Two Oregon Middle School seventh-graders recently traveled to Macau, China last month to tell a tale — the tale of a lion who crossed a bridge in a simple act of bravery.
Josie Feldhausen and Renee Erdmann did this while operating a colorful, puppet-like lion costume in a Chinese martial arts tradition known as a lion dance. The dance won the seventh-graders and the rest of their junior United States team a bronze medal in the first junior lion dance competition at the Metro-Goldwyn-Meyer International Lion Dance Invitational, held Nov. 10-11.
“They were thrilled,” said Colleen Feldhausen, Josie’s mother. “They practiced for months.”
The junior team also included Emerson Elementary fourth-grader Solomon Beebe Collum of Madison, who played drums during the girls’ performance. They traveled with their families, and the Zhong Yi Kung Fu Association women’s team with whom they train in Madison.
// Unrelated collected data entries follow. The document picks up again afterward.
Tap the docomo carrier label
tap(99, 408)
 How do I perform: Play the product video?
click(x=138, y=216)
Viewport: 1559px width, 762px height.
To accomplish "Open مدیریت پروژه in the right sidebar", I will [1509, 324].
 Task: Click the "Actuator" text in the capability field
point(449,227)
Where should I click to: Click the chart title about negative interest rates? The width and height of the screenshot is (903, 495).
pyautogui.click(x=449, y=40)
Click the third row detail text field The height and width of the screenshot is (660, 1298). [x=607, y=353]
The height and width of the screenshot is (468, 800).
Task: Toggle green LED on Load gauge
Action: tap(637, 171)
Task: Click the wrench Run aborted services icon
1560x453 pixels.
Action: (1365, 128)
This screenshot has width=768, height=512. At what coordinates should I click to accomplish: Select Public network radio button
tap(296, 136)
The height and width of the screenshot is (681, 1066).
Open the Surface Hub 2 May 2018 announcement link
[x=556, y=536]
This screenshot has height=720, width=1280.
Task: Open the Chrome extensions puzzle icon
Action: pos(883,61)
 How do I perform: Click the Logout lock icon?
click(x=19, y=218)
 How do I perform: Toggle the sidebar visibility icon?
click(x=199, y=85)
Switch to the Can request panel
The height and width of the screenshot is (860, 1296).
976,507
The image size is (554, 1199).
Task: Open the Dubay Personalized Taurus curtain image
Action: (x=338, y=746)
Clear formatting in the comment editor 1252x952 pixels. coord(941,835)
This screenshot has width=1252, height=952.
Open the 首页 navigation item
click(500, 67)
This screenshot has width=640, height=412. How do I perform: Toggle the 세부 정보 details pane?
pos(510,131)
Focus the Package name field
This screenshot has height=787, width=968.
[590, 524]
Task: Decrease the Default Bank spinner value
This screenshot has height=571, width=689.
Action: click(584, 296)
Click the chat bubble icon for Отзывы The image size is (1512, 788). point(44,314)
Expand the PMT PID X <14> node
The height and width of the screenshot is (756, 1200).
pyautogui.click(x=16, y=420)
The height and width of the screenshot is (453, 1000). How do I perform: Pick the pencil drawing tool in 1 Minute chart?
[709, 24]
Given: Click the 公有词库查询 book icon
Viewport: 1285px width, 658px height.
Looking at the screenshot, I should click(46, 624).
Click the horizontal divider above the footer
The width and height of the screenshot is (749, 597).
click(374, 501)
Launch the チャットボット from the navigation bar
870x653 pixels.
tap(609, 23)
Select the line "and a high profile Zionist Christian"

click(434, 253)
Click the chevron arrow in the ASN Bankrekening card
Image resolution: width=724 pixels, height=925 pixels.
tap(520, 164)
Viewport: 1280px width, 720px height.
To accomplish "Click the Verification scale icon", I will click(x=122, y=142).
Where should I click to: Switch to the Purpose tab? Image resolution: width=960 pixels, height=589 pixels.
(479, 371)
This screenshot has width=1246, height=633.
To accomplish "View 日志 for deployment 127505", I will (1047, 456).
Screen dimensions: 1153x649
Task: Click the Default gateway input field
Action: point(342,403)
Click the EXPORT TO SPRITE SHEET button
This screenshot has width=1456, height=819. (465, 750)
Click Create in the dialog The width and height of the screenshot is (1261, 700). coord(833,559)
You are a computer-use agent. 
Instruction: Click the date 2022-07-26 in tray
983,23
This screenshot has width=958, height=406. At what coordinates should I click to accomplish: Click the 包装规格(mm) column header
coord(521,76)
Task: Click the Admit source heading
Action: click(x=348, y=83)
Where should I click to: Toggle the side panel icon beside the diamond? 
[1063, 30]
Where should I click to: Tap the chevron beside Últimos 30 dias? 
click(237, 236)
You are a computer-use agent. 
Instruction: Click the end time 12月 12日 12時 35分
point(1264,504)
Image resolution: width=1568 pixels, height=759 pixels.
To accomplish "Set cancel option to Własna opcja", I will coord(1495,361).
While at the competition, the seventh-graders met teams from all across southeast Asia — including China, Australia, the Philippines and Indonesia. Feldhausen said in their free time, the girls were able to explore Macau with their respective families.
“We did quite a bit of sightseeing,” she said. “We saw a lot of ancient Buddhist temples.”
The lion’s bridge
In traditional Chinese lore, the lion is a symbol of good fortune. The lion dance, said to bring about this good fortune, is seen in events like the Chinese New Year and other Asian holidays.
Generally, two dancers operate a lion costume much like a puppet — one controls the head and the other the tail, with mechanisms like strings inside to help maneuver the costume. The lions are usually decorated with vibrant colors and abstract designs and fabrics.
Fundamental lion dance movements are based in Chinese martial arts and all performances are meant to tell a story.
“(The junior team’s story) is very mystical, powerful and transformational,” Feldhausen said.
Josie and Renee performed the story of a lion who overcomes an obstacle, while their drummer, Collum, set the rhythm for the performance.
The story starts with a curious lion coming across a river. The river has a bridge. The lion, cautious at first, perceives a path over the river.
It need only cross the bridge to get to the other side, though it’s never seen anything quite like a bridge before, Feldhausen said. With a bout of “bravery,” the lion crosses and is immediately happy it did so.
On the other side, the lion finds some green vegetables. Upon ingesting the vegetables, it spits them back out, thus turning it into good fortune, she said.